The model of Diminishing Returns – a gently flattening curve between cost and improvement – has no basis in fact. The relationship applied to Hi Fi is, in my experience, entirely random. A small expenditure can make a huge difference, absolutely no difference or perversely, make things worse. A large expenditure can make a momentously huge improvement many times its expected “diminishing step”. Equally a very very expensive improvement can have a crippling effect, sending the curve plunging down instead of up.


How is this to be explained?  I suspect it is because a real Hi Fi is a highly complex set of poorly understood relationships (as opposed to a “model” of how HiFi works). No-one has the time or resources to try everything, everyone’s system is different.

If outcomes are unpredictable or worse even  random, no-one knows any longer knows what to do. Diminishing Returns is simply a bad model that fails to explain what happens, however everyone is very comfortable with it – both those that buy and those that sell Hi Fi – because it offers the illusion of control over outcomes in an uncertain world, in exchange for money.

Normal feelings of vulnerability in the face of uncertainty translate into fear of being exploited by tricksters, which a psychologist would recognise as a projection of people’s feeling of insecurity, not based on experience of being tricked. Few if any businesses would survive long based on “trickery”. Reading HiFi Forums you also come across a pernicious form of inverted snobbery – how cheaply something can be done and claim it is as good – buy speaker wire from d.i.y. stores – and mock”the gullible” who fall for expensive hi-fi tricksters.

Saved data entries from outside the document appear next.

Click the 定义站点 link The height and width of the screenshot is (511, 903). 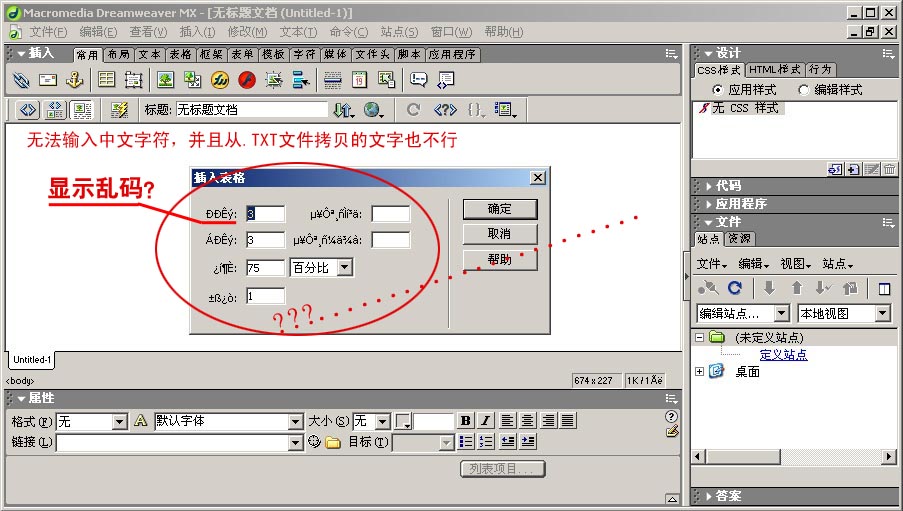pyautogui.click(x=783, y=354)
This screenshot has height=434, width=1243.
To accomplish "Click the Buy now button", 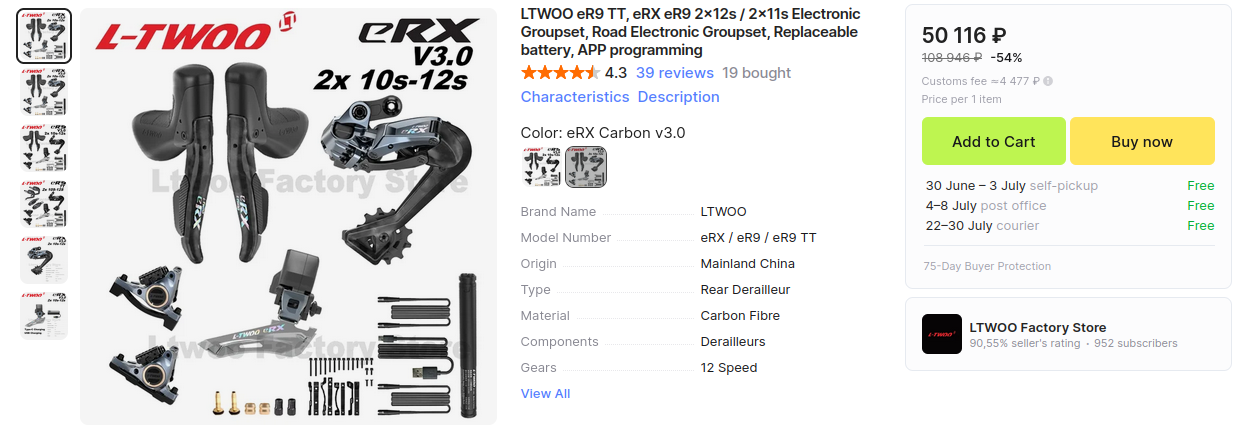I will click(x=1142, y=141).
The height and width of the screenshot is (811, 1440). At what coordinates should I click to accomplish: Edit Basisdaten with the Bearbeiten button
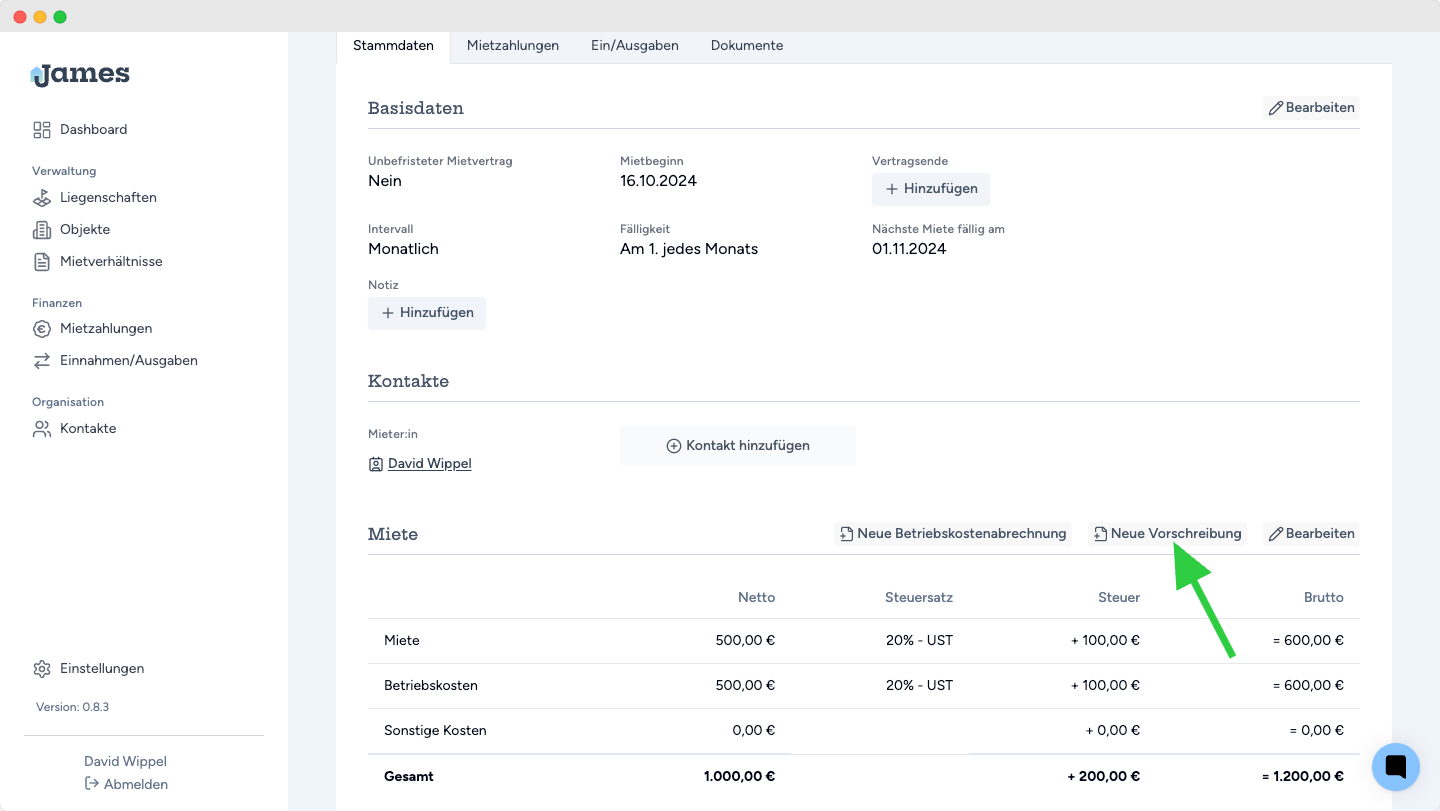click(x=1311, y=108)
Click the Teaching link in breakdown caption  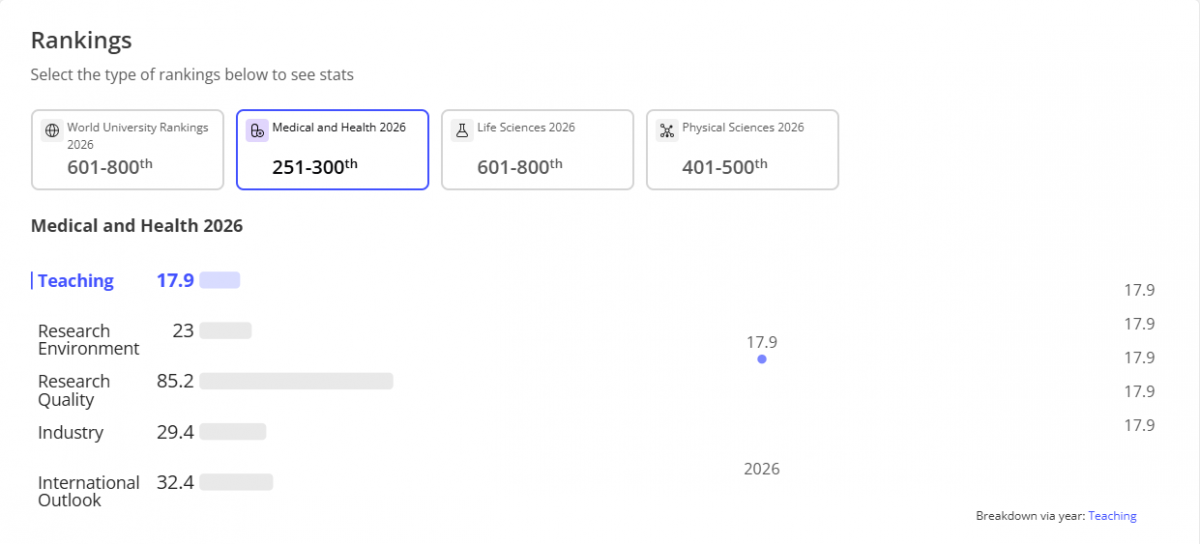pos(1112,516)
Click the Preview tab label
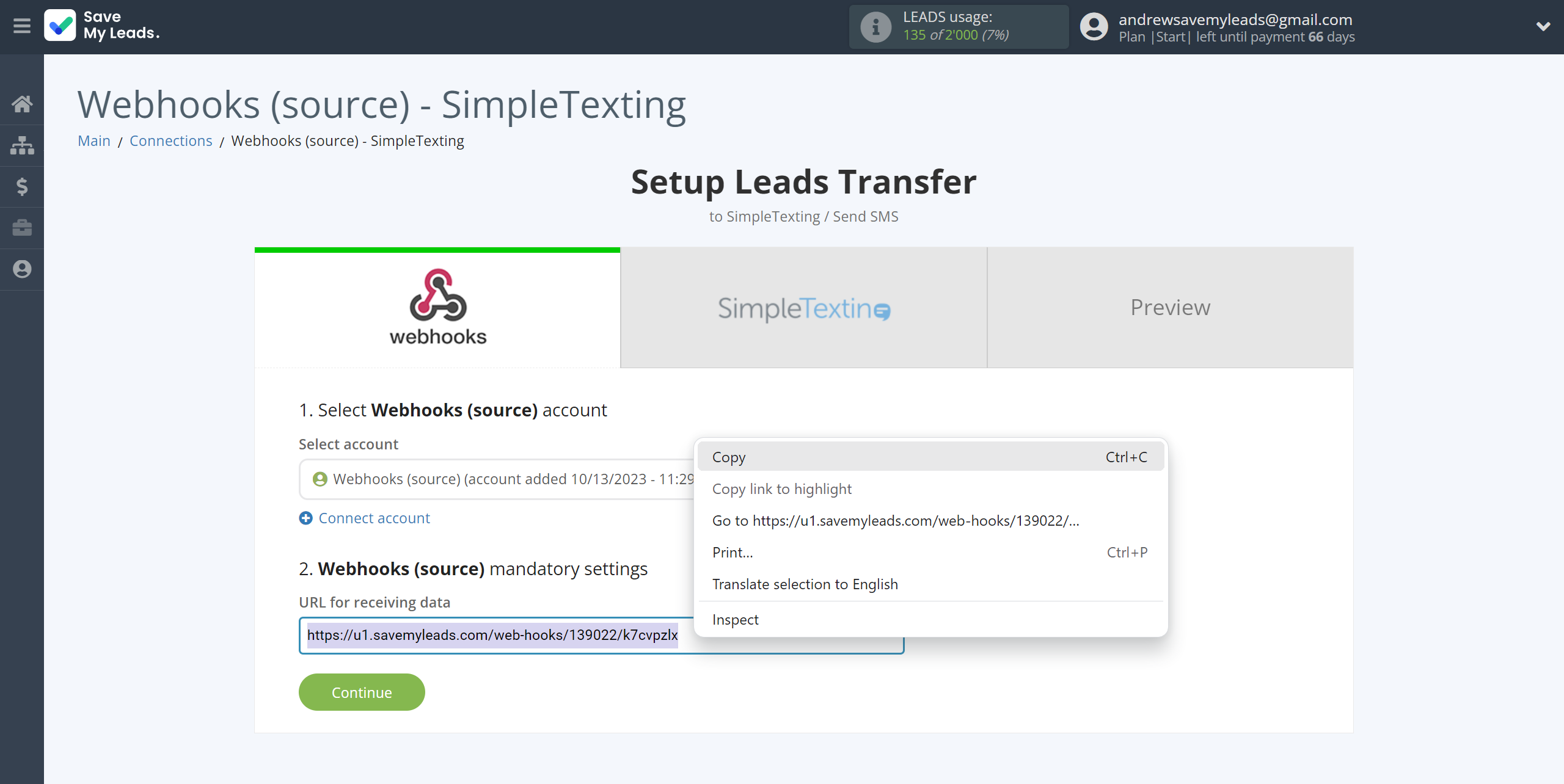This screenshot has width=1564, height=784. pyautogui.click(x=1171, y=307)
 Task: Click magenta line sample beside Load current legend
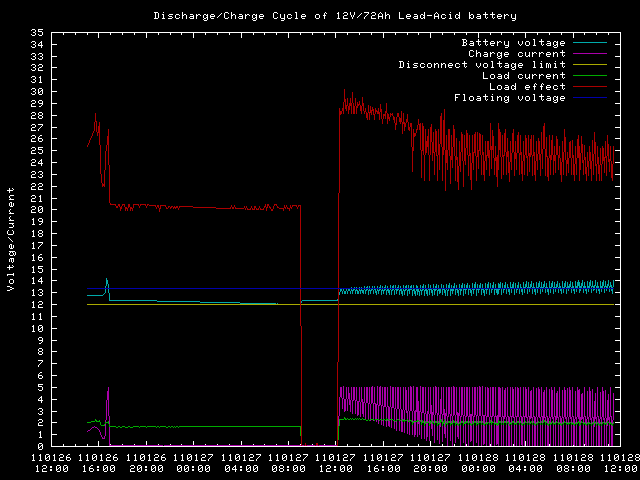pyautogui.click(x=592, y=76)
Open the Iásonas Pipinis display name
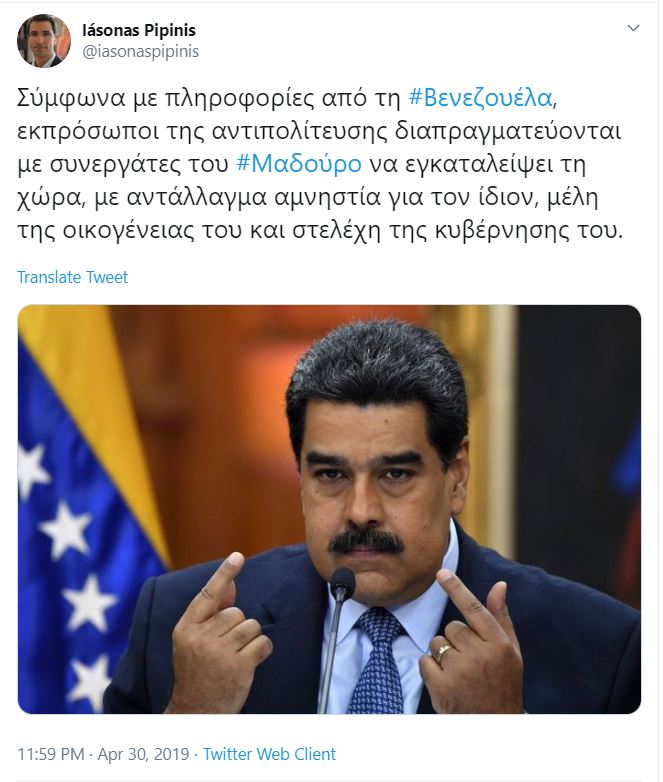The image size is (663, 782). tap(139, 30)
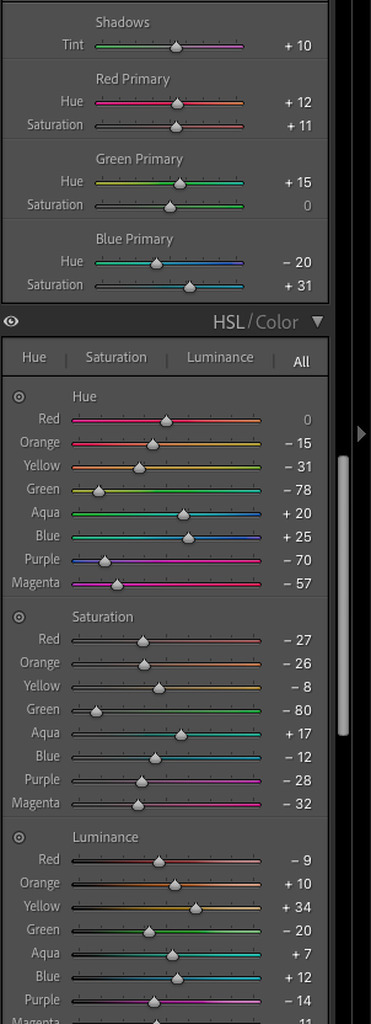Select the All tab in HSL
The image size is (371, 1024).
click(301, 361)
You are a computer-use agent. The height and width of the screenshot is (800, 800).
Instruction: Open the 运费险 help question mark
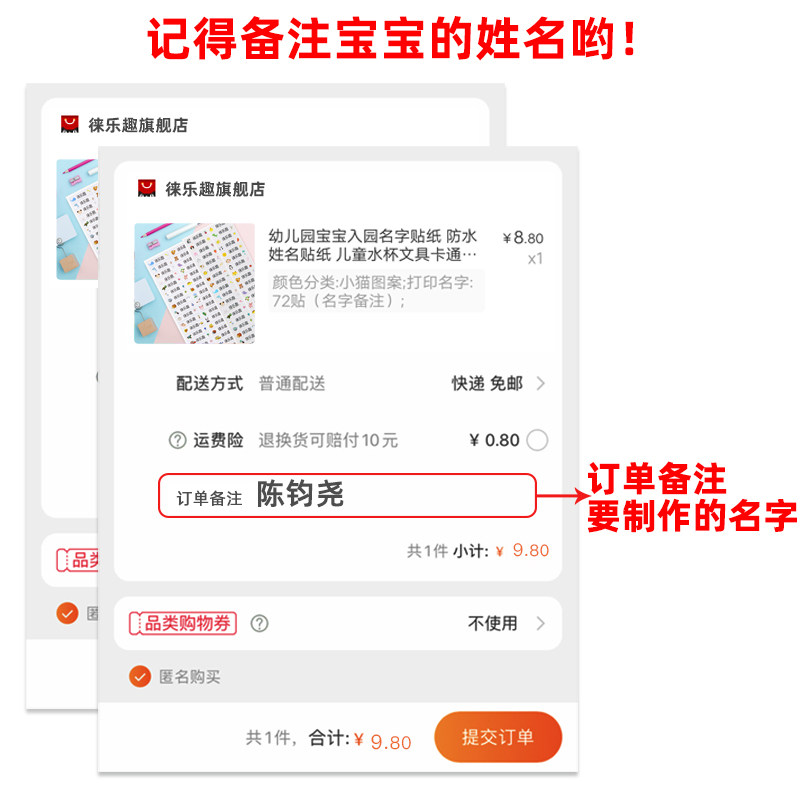pyautogui.click(x=178, y=440)
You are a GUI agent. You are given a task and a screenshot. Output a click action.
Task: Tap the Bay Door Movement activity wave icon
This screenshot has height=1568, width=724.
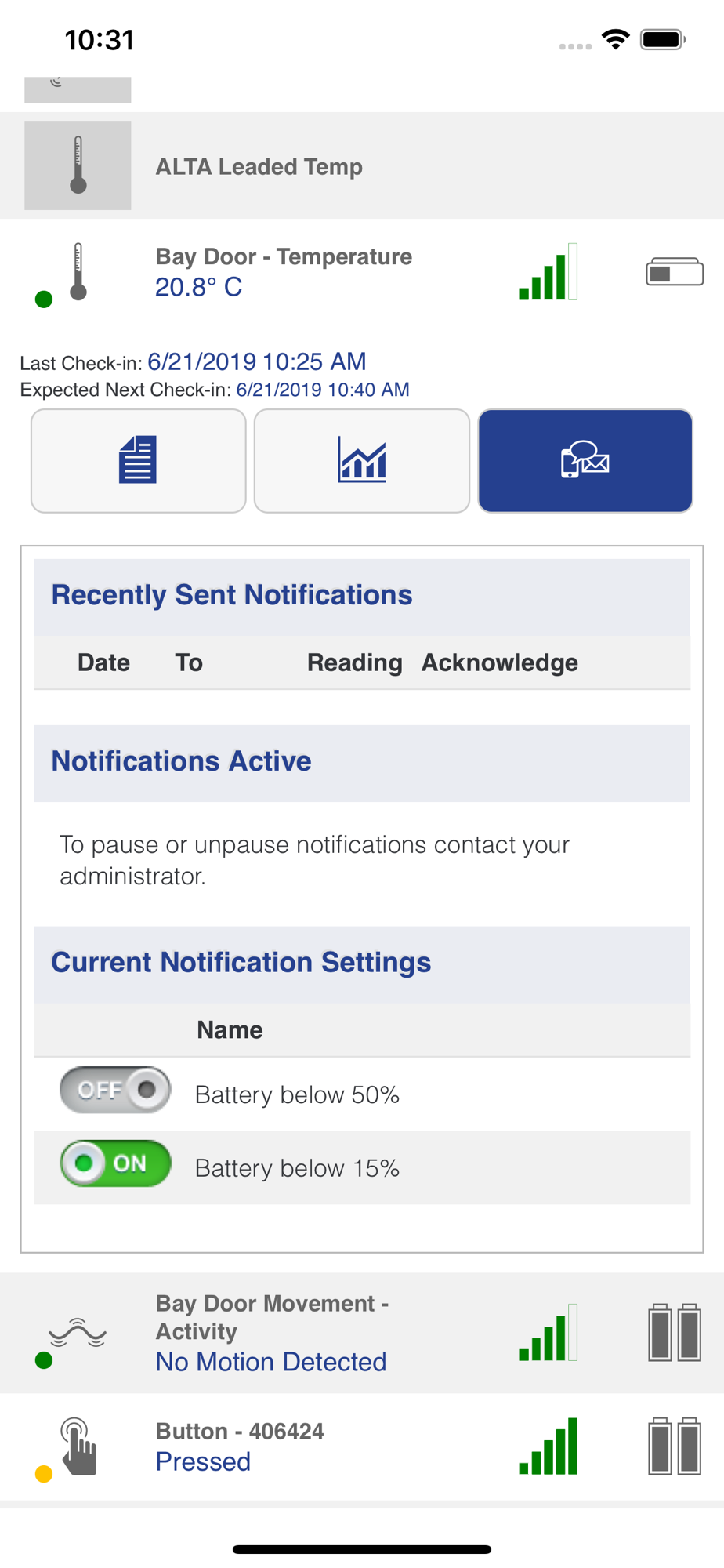pyautogui.click(x=77, y=1332)
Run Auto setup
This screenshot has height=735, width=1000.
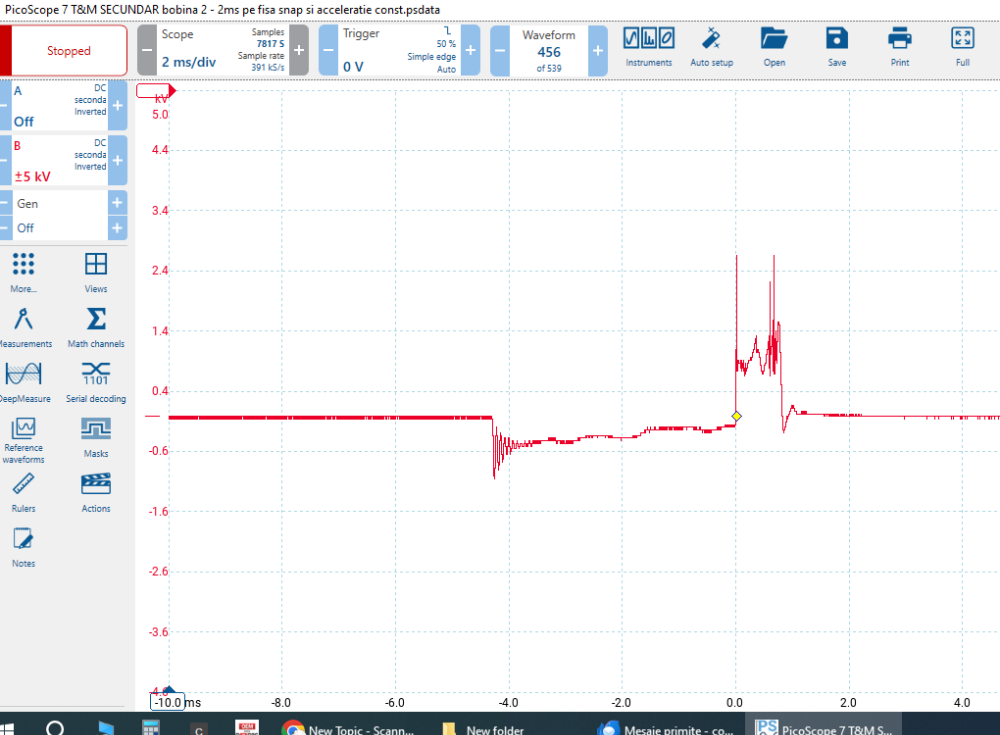[712, 48]

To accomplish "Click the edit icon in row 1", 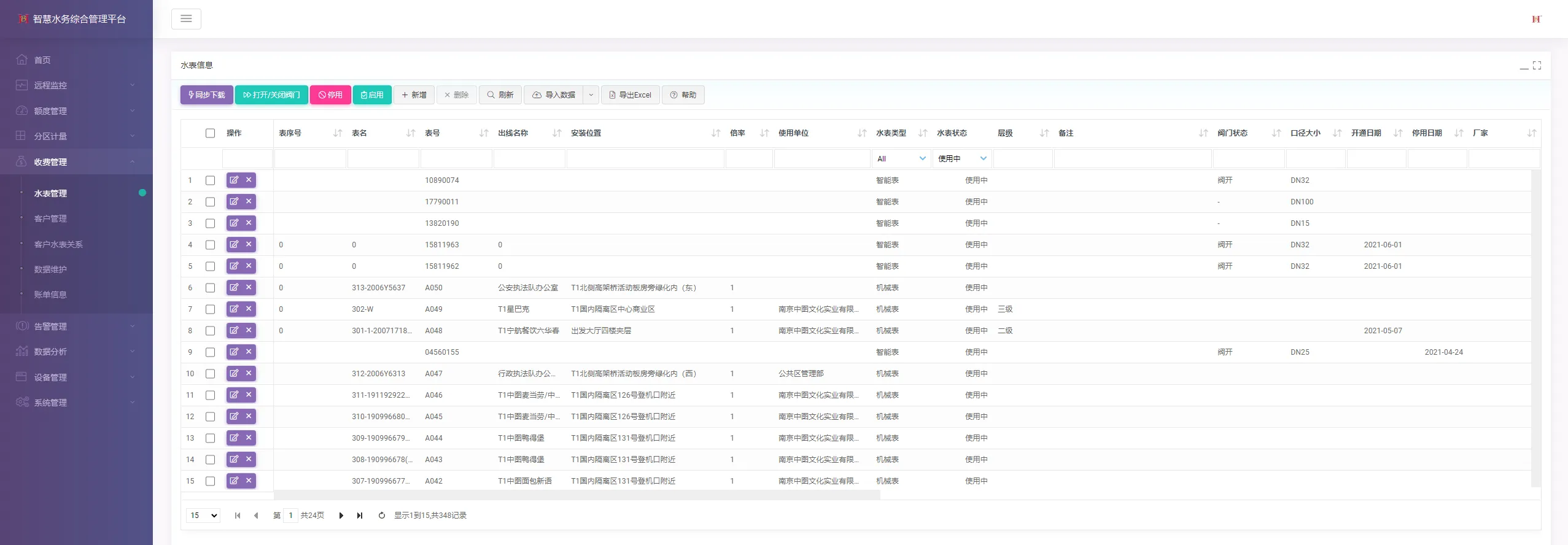I will (234, 180).
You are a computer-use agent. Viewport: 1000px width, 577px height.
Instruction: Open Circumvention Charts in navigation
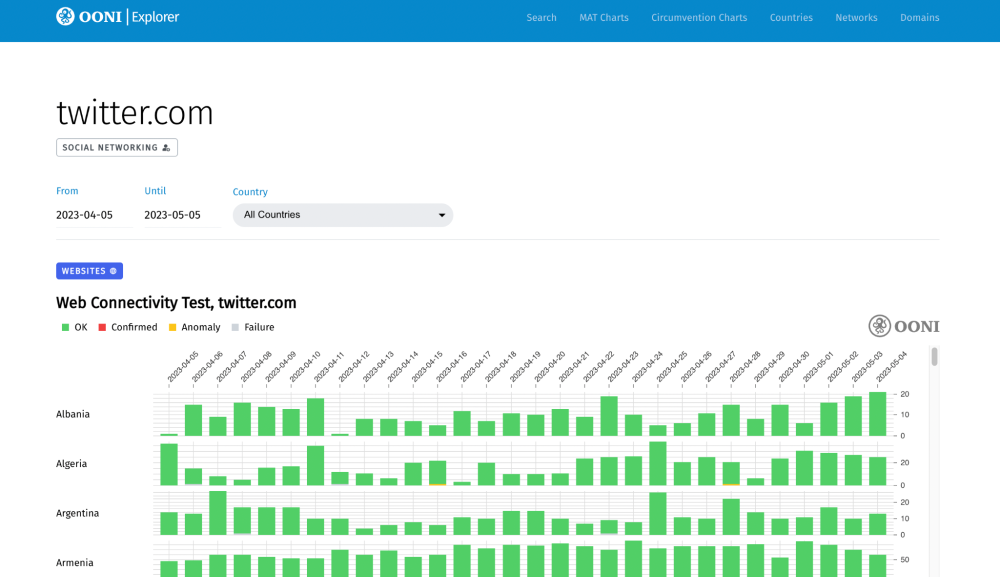698,18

Diminishing returns does apply at the extremes. At the very bottom of the quality/ price curve there is obviously garbage, at the very top, there is hi fi  jewellery, cables made from rare earth metals. The 98% in between has no linear extrapolation between those two points, it is an area without any comforting maxims, which only only trial and error can reveal
Hi-fi is doubly uncertain because of unknown component inter-dependencies. Component A may be holding back the performance of component B, and both could be held back by the power to component C. You won’t hear how good A is until you fix C., but you don’t know that.  You may splash out on an iconic pair of speakers, hoping for a big performance boost,  but hear only a fraction of that because of the preamp you have.

Back in the early days of building my system, a friend encouraged me to try a high end wall-socket fuse. For two weeks I endured a horribly degraded sound profile, lost top-end, booming bass , until I could take no more.  Many years later, after considerable fine tuning of components, that same fuse is a star performer throughout all power connectors.

Many “improvements” are unpredictable in their magnitude and can be unexpected in their direction. Most sellers will talk up benefits. Why wouldn’t they? The sales patter may be true or it may not. You don’t have to believe or disbelieve, just try it. You don’t have to know, it doesn’t help to anticipate what ought to happen – expectation bias and confirmation bias are a big problem in assessing change,  and interfere with your judgement. Welcome to the world of trial and error, just listen to what happens.

I recommend you embrace the principle of uncertainty, and cultivate your own expertise at listening. Uncertainty is the substance of life. I wouldn’t want to be without it. Of that I am fairly certain.